| ФРАГМЕНТ ТЕКСТА |
В отличие от Рубцова, Виталию Сироте люди интересны. Сердечно интересны. Поэтому его воспоминания – не просто точные, объективные, умные наблюдения. Эти воспоминания художественны. Ибо их автор (как я уже писал) добр. Это превращает его воспоминания не просто в документ эпохи, давно и недавно прошедшей, но в художественную прозу. Вот описание двора дома, в котором автор жил в пору своего студенческого шабашничества в поселке Должицы: «Во дворе были дровяные сараи, земля покрыта толстым мягким слоем опилок и щепок. В теплую погоду опилки сильно пахли, этот запах смешивался с запахом уборных. Тут же стояли качели, на которых часто качался мальчик лет семи, сын высланной из Ленинграда проститутки, жившей в доме. У мальчика была болезнь сердца и из-за этого очень синюшные губы. Качели мерно поскрипывали, а мальчик что-то пел в ритм с этим скрипом. Пел божественным голосом, напоминающим Робертино Лоретти. Все вместе: голос мальчика, скрип качелей, сильнейший запах, общее чувство неустроенности – сильно действовало на меня».
На читателя, признаться, тоже. Мне, например, показалось, будто я увидел сцену из фильма поздней Киры Муратовой. Непоказная, сдержанная сентиментальность – одна из самых сильных черт Виталия Сироты как мемуариста. В соединении с умом и наблюдательностью она дает великолепный эстетический эффект и превращает его мемуары в подлинно художественную прозу.

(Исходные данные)

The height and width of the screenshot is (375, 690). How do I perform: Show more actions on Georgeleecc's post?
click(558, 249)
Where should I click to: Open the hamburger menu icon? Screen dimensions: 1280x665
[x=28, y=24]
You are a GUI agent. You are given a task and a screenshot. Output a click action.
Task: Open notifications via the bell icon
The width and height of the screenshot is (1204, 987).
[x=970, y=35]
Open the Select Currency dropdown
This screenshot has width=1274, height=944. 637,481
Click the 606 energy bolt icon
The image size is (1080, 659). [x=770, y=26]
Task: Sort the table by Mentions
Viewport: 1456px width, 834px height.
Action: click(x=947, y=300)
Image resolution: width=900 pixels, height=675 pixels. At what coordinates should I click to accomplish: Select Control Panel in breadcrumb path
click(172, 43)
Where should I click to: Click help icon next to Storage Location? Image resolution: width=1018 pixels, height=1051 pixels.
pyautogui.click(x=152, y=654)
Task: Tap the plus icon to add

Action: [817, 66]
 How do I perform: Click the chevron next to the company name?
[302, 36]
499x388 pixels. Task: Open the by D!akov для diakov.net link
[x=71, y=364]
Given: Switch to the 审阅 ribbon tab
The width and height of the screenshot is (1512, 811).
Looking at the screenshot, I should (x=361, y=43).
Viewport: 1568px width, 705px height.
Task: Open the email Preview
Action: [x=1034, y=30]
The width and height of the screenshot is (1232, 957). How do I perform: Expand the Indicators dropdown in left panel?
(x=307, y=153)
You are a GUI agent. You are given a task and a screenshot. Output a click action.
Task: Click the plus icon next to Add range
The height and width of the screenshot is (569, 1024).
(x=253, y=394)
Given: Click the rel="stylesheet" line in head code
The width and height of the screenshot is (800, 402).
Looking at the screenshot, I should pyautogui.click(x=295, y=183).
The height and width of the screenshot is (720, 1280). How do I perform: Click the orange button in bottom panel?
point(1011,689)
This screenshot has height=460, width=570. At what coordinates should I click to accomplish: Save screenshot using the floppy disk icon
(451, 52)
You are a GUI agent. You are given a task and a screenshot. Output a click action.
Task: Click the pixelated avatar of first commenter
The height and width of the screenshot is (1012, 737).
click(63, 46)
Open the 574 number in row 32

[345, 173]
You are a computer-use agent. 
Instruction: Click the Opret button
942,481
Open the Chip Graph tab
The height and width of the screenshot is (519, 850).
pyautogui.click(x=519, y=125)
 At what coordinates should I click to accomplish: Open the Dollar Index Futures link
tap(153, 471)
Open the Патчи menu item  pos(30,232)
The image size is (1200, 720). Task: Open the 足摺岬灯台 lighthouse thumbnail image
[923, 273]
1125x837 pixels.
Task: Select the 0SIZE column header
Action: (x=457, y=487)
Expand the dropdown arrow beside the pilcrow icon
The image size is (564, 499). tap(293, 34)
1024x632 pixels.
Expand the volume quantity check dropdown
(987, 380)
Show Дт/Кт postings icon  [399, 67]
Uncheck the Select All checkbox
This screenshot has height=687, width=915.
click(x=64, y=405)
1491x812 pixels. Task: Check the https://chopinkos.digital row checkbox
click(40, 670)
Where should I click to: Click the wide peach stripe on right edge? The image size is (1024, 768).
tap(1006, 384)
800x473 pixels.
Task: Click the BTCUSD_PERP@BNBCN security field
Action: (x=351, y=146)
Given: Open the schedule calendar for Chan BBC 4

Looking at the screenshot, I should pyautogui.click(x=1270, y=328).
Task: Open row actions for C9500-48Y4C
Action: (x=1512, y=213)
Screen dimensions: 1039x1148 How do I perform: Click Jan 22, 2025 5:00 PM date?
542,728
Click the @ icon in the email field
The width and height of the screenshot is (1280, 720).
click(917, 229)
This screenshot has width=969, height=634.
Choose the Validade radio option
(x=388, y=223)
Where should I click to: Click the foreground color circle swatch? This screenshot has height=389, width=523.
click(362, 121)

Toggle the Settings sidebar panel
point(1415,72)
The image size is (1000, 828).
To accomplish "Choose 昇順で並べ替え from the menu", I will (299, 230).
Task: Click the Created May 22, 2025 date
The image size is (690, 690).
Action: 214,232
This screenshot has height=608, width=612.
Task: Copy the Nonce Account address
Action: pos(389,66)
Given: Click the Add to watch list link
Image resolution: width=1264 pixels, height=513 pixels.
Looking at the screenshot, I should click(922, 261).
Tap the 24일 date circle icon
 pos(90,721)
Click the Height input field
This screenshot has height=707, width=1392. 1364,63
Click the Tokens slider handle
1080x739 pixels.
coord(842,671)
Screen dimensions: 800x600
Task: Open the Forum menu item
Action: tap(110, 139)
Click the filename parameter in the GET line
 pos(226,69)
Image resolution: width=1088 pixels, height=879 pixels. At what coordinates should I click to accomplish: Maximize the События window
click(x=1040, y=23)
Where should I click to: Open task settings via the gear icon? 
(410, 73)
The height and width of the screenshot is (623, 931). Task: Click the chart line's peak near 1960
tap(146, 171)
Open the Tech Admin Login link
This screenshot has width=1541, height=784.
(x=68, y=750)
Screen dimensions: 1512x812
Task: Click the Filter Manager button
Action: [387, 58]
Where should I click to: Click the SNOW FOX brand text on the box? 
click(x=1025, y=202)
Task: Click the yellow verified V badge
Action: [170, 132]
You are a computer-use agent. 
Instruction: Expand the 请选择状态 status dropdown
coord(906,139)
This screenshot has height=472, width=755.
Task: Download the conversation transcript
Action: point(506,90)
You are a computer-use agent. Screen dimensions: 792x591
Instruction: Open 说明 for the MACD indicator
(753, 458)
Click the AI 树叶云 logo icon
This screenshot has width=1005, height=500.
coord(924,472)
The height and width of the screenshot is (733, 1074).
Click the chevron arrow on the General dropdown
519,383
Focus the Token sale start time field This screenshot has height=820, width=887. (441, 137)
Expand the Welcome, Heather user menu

| ЗАДАНИЯ |
1/ Почему, согласно отрывку о мемуарах Виталия Сироты, его воспоминания художественны? Ответьте в одном–трех предложениях.
2/ Чей голос напоминало пение мальчика на качелях в отрывке о мемуарах Виталия Сироты?
3/ Продолжите отрывок о мемуарах Виталия Сироты, начав сразу после его последнего предложения.

| ОТВЕТЫ |
1/ Потому что их автор добр и люди ему сердечно интересны. Поэтому его воспоминания не просто точные и умные наблюдения, а художественная проза.

2/ Голос Робертино Лоретти.

3/
«Примерно до восьмидесяти лет мама была в отличной физической форме: делала зарядку, самостоятельно легко передвигалась по городу. Потом начались возрастные проблемы, в основе которых была старческая деменция. Но и с плохой головой, когда от маминой личности осталось уже немного, она сохранила свои главные черты – достоинство, уважение к окружающим без тесного сближения с ними, терпеливость. Конфликт и мама, ссора и мама – это было несовместимо. Она никогда не жаловалась, ее невозможно представить себе сплетничающей или выпрашивающей что-то у окружающих. Как-то, когда маме было за девяносто и болезнь уже развилась, я навестил ее в больнице. Я дал ей банан, а сам занялся какими-то хозяйственными больничными делами. Мама сидела с очищенным бананом и чуть ли не сглатывала слюну. „Почему ты не ешь?“ – спросил я. „А ты?“ И пока я не начал есть, она не прикоснулась к банану.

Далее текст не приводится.